• [Problem details]
Rewrite the rows below, changing "sensor" to "detector" and leaving everything else unchanged. Leave the pictures out of your answer.

• [Data for the task]
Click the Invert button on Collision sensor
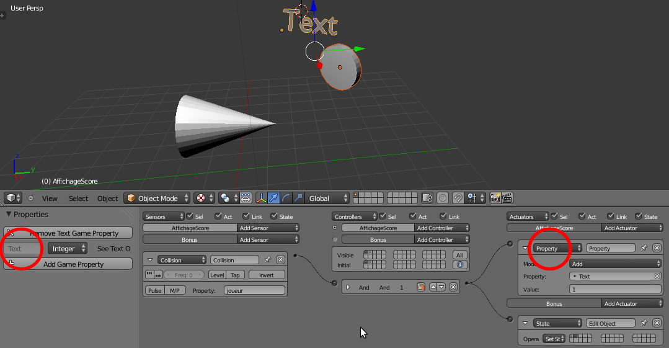The height and width of the screenshot is (348, 669). click(x=266, y=275)
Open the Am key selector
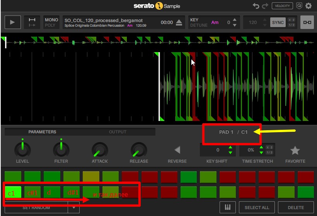The height and width of the screenshot is (216, 317). tap(215, 22)
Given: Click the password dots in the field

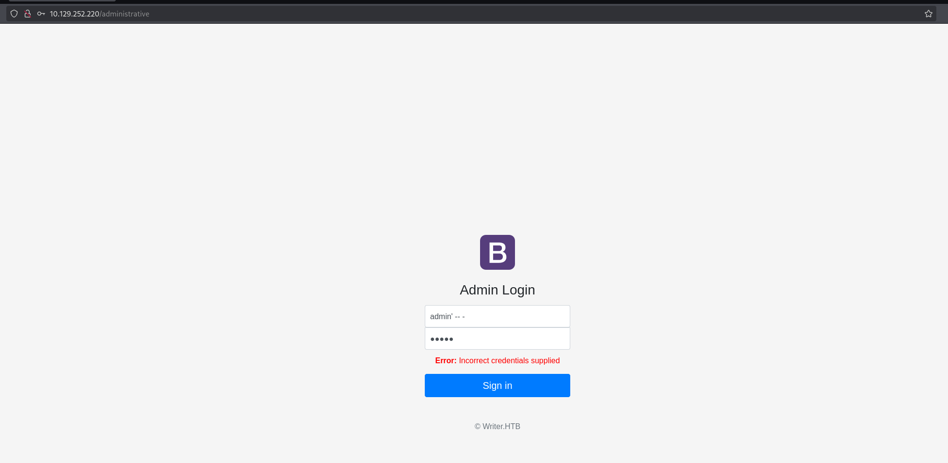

• [Worked answer]
Click the Invert button on Collision detector
The height and width of the screenshot is (348, 669). click(x=266, y=275)
Open the Am key selector
The height and width of the screenshot is (216, 317). tap(215, 22)
Given: Click the password dots in the field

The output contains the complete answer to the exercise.